◆ Your task: Your task is to print every entry below exactly as given.

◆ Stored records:
╔══

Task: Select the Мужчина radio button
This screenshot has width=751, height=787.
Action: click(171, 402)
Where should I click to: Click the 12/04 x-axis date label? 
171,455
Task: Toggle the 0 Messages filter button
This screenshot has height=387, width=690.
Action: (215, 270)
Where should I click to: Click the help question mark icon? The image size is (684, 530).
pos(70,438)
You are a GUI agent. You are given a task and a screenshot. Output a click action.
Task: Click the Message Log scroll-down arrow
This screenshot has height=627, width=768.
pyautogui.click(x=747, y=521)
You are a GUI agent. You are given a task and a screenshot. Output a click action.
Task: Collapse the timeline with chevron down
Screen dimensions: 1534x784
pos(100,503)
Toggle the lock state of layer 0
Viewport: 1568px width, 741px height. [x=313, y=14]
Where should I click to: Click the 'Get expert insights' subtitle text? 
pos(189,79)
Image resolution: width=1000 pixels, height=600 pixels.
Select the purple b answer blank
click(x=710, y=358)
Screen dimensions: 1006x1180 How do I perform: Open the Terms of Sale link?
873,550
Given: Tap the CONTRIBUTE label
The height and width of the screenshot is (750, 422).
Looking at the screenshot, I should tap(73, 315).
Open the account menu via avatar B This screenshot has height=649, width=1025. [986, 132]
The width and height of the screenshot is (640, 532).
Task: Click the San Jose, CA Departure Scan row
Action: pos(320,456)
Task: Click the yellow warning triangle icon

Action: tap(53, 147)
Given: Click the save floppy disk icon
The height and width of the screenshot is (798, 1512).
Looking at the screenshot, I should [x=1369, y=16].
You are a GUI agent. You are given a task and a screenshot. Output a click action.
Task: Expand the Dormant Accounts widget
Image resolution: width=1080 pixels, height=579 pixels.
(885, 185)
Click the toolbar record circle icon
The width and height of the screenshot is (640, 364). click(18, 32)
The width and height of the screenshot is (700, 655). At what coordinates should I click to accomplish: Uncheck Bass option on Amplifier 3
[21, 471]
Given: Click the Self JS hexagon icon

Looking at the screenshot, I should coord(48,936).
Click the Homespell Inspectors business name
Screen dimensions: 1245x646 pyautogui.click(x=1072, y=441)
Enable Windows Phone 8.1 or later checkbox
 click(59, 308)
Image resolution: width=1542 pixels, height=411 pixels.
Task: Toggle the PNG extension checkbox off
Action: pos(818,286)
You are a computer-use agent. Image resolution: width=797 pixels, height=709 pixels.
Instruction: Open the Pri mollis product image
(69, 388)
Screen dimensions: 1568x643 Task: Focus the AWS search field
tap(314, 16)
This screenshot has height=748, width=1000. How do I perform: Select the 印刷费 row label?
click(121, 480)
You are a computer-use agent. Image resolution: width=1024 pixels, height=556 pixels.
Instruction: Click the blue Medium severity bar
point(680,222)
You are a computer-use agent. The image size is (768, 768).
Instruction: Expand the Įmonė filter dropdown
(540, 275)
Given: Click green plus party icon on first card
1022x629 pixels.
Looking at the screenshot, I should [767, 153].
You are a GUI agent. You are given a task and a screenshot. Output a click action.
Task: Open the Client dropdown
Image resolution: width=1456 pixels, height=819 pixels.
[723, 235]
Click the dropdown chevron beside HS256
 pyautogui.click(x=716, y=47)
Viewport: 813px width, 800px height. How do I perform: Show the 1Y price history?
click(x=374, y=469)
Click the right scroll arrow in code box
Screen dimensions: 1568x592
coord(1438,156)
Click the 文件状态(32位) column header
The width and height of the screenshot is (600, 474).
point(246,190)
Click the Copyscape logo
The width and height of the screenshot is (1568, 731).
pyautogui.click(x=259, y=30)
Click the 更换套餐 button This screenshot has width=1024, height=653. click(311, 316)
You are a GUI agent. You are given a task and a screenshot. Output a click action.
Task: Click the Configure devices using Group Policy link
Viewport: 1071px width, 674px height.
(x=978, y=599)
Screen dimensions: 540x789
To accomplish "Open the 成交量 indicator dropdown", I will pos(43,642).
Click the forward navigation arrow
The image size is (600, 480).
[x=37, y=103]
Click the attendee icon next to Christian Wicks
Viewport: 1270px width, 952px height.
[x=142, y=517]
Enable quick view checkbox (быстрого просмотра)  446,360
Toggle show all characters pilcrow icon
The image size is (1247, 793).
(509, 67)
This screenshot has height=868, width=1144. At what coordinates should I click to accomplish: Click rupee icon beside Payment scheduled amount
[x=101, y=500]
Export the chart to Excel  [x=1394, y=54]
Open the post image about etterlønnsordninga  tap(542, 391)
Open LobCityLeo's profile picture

╚══

◆ Answer to the exercise:
Task: Select the Мужчина radio button
This screenshot has width=751, height=787.
Action: click(171, 402)
Where should I click to: Click the 12/04 x-axis date label? 
171,455
Task: Toggle the 0 Messages filter button
This screenshot has height=387, width=690.
Action: (215, 270)
Where should I click to: Click the help question mark icon? The image size is (684, 530).
pos(70,438)
You are a GUI agent. You are given a task and a screenshot. Output a click action.
Task: Click the Message Log scroll-down arrow
This screenshot has height=627, width=768.
pyautogui.click(x=747, y=521)
You are a GUI agent. You are given a task and a screenshot. Output a click action.
Task: Collapse the timeline with chevron down
Screen dimensions: 1534x784
pos(100,503)
Toggle the lock state of layer 0
Viewport: 1568px width, 741px height. [x=313, y=14]
Where should I click to: Click the 'Get expert insights' subtitle text? 
pos(189,79)
Image resolution: width=1000 pixels, height=600 pixels.
Select the purple b answer blank
click(x=710, y=358)
Screen dimensions: 1006x1180 How do I perform: Open the Terms of Sale link?
873,550
Given: Tap the CONTRIBUTE label
The height and width of the screenshot is (750, 422).
Looking at the screenshot, I should tap(73, 315).
Open the account menu via avatar B This screenshot has height=649, width=1025. [986, 132]
The width and height of the screenshot is (640, 532).
Task: Click the San Jose, CA Departure Scan row
Action: pos(320,456)
Task: Click the yellow warning triangle icon

Action: tap(53, 147)
Given: Click the save floppy disk icon
The height and width of the screenshot is (798, 1512).
Looking at the screenshot, I should [x=1369, y=16].
You are a GUI agent. You are given a task and a screenshot. Output a click action.
Task: Expand the Dormant Accounts widget
Image resolution: width=1080 pixels, height=579 pixels.
(885, 185)
Click the toolbar record circle icon
The width and height of the screenshot is (640, 364). click(18, 32)
The width and height of the screenshot is (700, 655). At what coordinates should I click to accomplish: Uncheck Bass option on Amplifier 3
[21, 471]
Given: Click the Self JS hexagon icon

Looking at the screenshot, I should coord(48,936).
Click the Homespell Inspectors business name
Screen dimensions: 1245x646 pyautogui.click(x=1072, y=441)
Enable Windows Phone 8.1 or later checkbox
 click(59, 308)
Image resolution: width=1542 pixels, height=411 pixels.
Task: Toggle the PNG extension checkbox off
Action: pos(818,286)
You are a computer-use agent. Image resolution: width=797 pixels, height=709 pixels.
Instruction: Open the Pri mollis product image
(69, 388)
Screen dimensions: 1568x643 Task: Focus the AWS search field
tap(314, 16)
This screenshot has height=748, width=1000. How do I perform: Select the 印刷费 row label?
click(121, 480)
You are a computer-use agent. Image resolution: width=1024 pixels, height=556 pixels.
Instruction: Click the blue Medium severity bar
point(680,222)
You are a computer-use agent. The image size is (768, 768).
Instruction: Expand the Įmonė filter dropdown
(540, 275)
Given: Click green plus party icon on first card
1022x629 pixels.
Looking at the screenshot, I should [767, 153].
You are a GUI agent. You are given a task and a screenshot. Output a click action.
Task: Open the Client dropdown
Image resolution: width=1456 pixels, height=819 pixels.
[723, 235]
Click the dropdown chevron beside HS256
 pyautogui.click(x=716, y=47)
Viewport: 813px width, 800px height. How do I perform: Show the 1Y price history?
click(x=374, y=469)
Click the right scroll arrow in code box
Screen dimensions: 1568x592
coord(1438,156)
Click the 文件状态(32位) column header
The width and height of the screenshot is (600, 474).
point(246,190)
Click the Copyscape logo
The width and height of the screenshot is (1568, 731).
pyautogui.click(x=259, y=30)
Click the 更换套餐 button This screenshot has width=1024, height=653. click(311, 316)
You are a GUI agent. You are given a task and a screenshot. Output a click action.
Task: Click the Configure devices using Group Policy link
Viewport: 1071px width, 674px height.
(x=978, y=599)
Screen dimensions: 540x789
To accomplish "Open the 成交量 indicator dropdown", I will pos(43,642).
Click the forward navigation arrow
The image size is (600, 480).
[x=37, y=103]
Click the attendee icon next to Christian Wicks
Viewport: 1270px width, 952px height.
[x=142, y=517]
Enable quick view checkbox (быстрого просмотра)  446,360
Toggle show all characters pilcrow icon
The image size is (1247, 793).
(509, 67)
This screenshot has height=868, width=1144. At what coordinates should I click to accomplish: Click rupee icon beside Payment scheduled amount
[x=101, y=500]
Export the chart to Excel  [x=1394, y=54]
Open the post image about etterlønnsordninga  tap(542, 391)
Open LobCityLeo's profile picture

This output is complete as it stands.